◆ **EXERCISE DIRECTIONS**
Repeat every line of the material below exactly.

BEGIN SUPPLIED INFORMATION

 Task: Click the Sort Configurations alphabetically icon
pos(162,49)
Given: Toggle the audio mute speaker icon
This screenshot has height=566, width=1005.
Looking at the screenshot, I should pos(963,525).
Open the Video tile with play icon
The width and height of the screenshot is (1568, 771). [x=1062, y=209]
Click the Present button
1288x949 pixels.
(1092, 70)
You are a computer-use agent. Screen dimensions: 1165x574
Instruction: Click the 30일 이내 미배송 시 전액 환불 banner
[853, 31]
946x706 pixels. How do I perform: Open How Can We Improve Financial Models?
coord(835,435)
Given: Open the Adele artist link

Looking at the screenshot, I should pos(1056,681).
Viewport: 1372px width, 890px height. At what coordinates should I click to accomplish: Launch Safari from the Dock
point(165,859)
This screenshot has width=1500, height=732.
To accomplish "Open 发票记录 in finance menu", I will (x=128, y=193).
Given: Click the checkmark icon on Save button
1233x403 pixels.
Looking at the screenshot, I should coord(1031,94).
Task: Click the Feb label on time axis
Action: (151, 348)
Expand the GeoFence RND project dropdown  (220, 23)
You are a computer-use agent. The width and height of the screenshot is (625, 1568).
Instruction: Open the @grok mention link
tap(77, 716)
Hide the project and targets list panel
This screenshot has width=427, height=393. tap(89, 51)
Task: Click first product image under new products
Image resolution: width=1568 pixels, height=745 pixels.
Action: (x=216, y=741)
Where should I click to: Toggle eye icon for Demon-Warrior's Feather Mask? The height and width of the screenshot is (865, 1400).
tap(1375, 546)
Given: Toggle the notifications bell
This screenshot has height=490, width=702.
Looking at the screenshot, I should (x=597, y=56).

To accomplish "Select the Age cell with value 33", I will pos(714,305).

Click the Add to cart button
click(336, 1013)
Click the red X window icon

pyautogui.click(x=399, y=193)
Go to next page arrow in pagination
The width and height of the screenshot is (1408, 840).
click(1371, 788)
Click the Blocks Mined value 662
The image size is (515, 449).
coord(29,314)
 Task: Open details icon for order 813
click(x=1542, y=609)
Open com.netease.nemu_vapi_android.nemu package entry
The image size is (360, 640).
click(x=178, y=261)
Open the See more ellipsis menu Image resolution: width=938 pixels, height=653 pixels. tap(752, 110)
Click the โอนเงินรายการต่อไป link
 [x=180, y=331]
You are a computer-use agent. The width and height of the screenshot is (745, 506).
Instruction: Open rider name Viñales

END SUPPLIED INFORMATION

◆ **EXERCISE RESPONSE**
 Task: Click the Sort Configurations alphabetically icon
pos(162,49)
Given: Toggle the audio mute speaker icon
This screenshot has height=566, width=1005.
Looking at the screenshot, I should pos(963,525).
Open the Video tile with play icon
The width and height of the screenshot is (1568, 771). [x=1062, y=209]
Click the Present button
1288x949 pixels.
(1092, 70)
You are a computer-use agent. Screen dimensions: 1165x574
Instruction: Click the 30일 이내 미배송 시 전액 환불 banner
[853, 31]
946x706 pixels. How do I perform: Open How Can We Improve Financial Models?
coord(835,435)
Given: Open the Adele artist link

Looking at the screenshot, I should pos(1056,681).
Viewport: 1372px width, 890px height. At what coordinates should I click to accomplish: Launch Safari from the Dock
point(165,859)
This screenshot has width=1500, height=732.
To accomplish "Open 发票记录 in finance menu", I will (x=128, y=193).
Given: Click the checkmark icon on Save button
1233x403 pixels.
Looking at the screenshot, I should coord(1031,94).
Task: Click the Feb label on time axis
Action: (151, 348)
Expand the GeoFence RND project dropdown  (220, 23)
You are a computer-use agent. The width and height of the screenshot is (625, 1568).
Instruction: Open the @grok mention link
tap(77, 716)
Hide the project and targets list panel
This screenshot has width=427, height=393. tap(89, 51)
Task: Click first product image under new products
Image resolution: width=1568 pixels, height=745 pixels.
Action: (x=216, y=741)
Where should I click to: Toggle eye icon for Demon-Warrior's Feather Mask? The height and width of the screenshot is (865, 1400).
tap(1375, 546)
Given: Toggle the notifications bell
This screenshot has height=490, width=702.
Looking at the screenshot, I should (x=597, y=56).

To accomplish "Select the Age cell with value 33", I will pos(714,305).

Click the Add to cart button
click(336, 1013)
Click the red X window icon

pyautogui.click(x=399, y=193)
Go to next page arrow in pagination
The width and height of the screenshot is (1408, 840).
click(1371, 788)
Click the Blocks Mined value 662
The image size is (515, 449).
coord(29,314)
 Task: Open details icon for order 813
click(x=1542, y=609)
Open com.netease.nemu_vapi_android.nemu package entry
The image size is (360, 640).
click(x=178, y=261)
Open the See more ellipsis menu Image resolution: width=938 pixels, height=653 pixels. tap(752, 110)
Click the โอนเงินรายการต่อไป link
 [x=180, y=331]
You are a computer-use agent. The width and height of the screenshot is (745, 506).
Instruction: Open rider name Viñales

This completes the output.